▶ _READING PASSAGE_:
Submitted on March 27, 2012

To understand the purpose of a tumor marker test, it is important to understand exactly what tumor markers are. The tumor markers are a group of proteins, hormones, enzymes and receptors as well as other substances present in cells that are produced in exaggerated amounts because of the presence of malignant cells within the body. For the purpose of medical examination, it helps to know that tumor markers are naturally present in the blood, urine as well as the actual tumor. It also helps to know that some tumor markers are specific to a certain type of cancer rather than being generic. As a result, a tumor marker blood test is most often used in the diagnosis of suspected cancer as well as monitoring of the condition. Tumor marker blood tests are also commonly used in order to monitor the reoccurrence of a tumor after successful treatment or removal of the initial tumor. However, tumor marker tests are in no way a definite method of diagnosing cancer as there is an infrequent occurrence where they are present in large amounts in people that are not suffering from cancer.

▶ _TASKS TO COMPLETE_:
1. According to the tumor marker passage, what causes tumor markers to be produced in exaggerated amounts?
2. Name each kind of substance the tumor marker passage specifically lists as making up the group of tumor markers.
3. Please carry on the tumor marker passage from its final sentence.
The listing that follows has no connection to the tumor marker passage.

▶ _DATA_:
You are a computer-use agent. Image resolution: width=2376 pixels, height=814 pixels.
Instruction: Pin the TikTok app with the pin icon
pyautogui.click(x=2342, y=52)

▶ _ANSWERS TO THE EXERCISES_:
1. The presence of malignant cells within the body.

2. Proteins, hormones, enzymes and receptors.

3.
Tumor Marker Test Procedure

As with any other type of blood test, a tumor marker blood test will require a sample of some amount of blood being withdrawn from the body with the help of a syringe penetrating the vein located just behind the arm. First, the site where the injection will break the skin will be cleaned thoroughly and a strap will be fastened to the top of the arm. This will cause the vein to swell up and become more prominent – making it easier for the doctor to penetrate the vein correctly and without any complications. Once the syringe has been filled with the required amount of sample blood, the needle is withdrawn and drained into a marked test tube. This is then sealed and sent to the laboratory for analysis. The lab results will usually be sent back to the presiding doctor within a few hours for him or her to draft a more informed opinion of the condition and provide the best possible treatment.

Since false positives are such a common occurrence, it is essential for a physician to correlate the test results of a tumor marker test with results of some other medical tests such as tissue biopsies and other procedures. Most false positives will occur when a patient has cross reacting antibodies that tend to interfere with the test.